Questions over funding bridge reconstruction

President Joe Biden has pledged that the federal government would pay entirely to rebuild the bridge. But if Congress is fronting the cost of a new bridge, anticipated to approach a price tag of $2 billion, committee members asked Tuesday, how can it expect to get some money back?

Shailen Bhatt, administrator of the Federal Highway Administration, told lawmakers that under existing rules, any insurance funds recovered after an “emergency relief” event go back into the emergency relief fund. That program covers most of the costs of repairs to damaged roads and bridges following natural disasters and external catastrophic failures.

The roughly $1.7 to $1.9 billion emergency relief request related to the Key Bridge collapse is the second-largest ever received by the Federal Highway Administration, according to Bhatt. It is second to a $2.2 billion request made following Hurricane Katrina, he said Wednesday.

Bhatt also acknowledged, in response to lawmakers’ questions, that the Key Bridge had been redesignated following the collapse as part of the interstate highway system, rather than a state facility. That redesignation means it will be eligible for 90% or more of the costs to be covered by the federal program, rather than the 80% it would have qualified for without the designation.

The Federal Highway Administration has told Maryland officials that they “believe” emergency relief funding will be available, which Bhatt said helps to relieve some “uncertainty.”

“I can pretty much with certainty guarantee this will not be 100% federally funded eventually, because we will recoup all of the insurance payments … and they will go back into the [emergency relief] funds,” Bhatt said.

Questions about pier protection — for Key Bridge and others

The NTSB’s preliminary report noted that the Key Bridge had four dolphins, or island-like structures in the water, designed to protect its piers — two on each side of the bridge.

But those devices didn’t stop the drifting Dali from striking one of the bridge piers, which was surrounded by timber, concrete and steel. The surrounding protection remained relatively tight to the pier itself, Homendy said Wednesday, and the dolphins were “rather small.”

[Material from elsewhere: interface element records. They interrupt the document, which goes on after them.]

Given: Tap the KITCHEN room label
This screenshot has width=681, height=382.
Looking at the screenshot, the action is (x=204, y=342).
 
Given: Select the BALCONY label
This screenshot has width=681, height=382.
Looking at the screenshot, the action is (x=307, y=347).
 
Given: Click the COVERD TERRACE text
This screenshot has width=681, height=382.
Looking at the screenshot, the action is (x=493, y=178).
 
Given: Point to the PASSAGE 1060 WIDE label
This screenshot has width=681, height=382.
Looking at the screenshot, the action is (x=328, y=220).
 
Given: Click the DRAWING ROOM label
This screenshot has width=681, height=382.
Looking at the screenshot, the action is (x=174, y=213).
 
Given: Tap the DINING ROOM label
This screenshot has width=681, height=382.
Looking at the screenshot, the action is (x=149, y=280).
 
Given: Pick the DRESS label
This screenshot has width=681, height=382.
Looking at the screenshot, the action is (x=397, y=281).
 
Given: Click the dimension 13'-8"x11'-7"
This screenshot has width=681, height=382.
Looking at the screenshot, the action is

She said the NTSB has been comparing the Key Bridge to others that “have pier protection that comes out farther, so that a vessel can’t get to the column” and larger dolphins.

“In this situation, you have a bridge that began operations in 1977. If it was built today, it would be built differently,” Homendy said.

She urged other bridge owners to conduct risk assessments of their own bridges with this in mind, alongside the growing size of containerships. It’s not necessary to wait until the NTSB investigation is complete to evaluate how protected a bridge is, she said.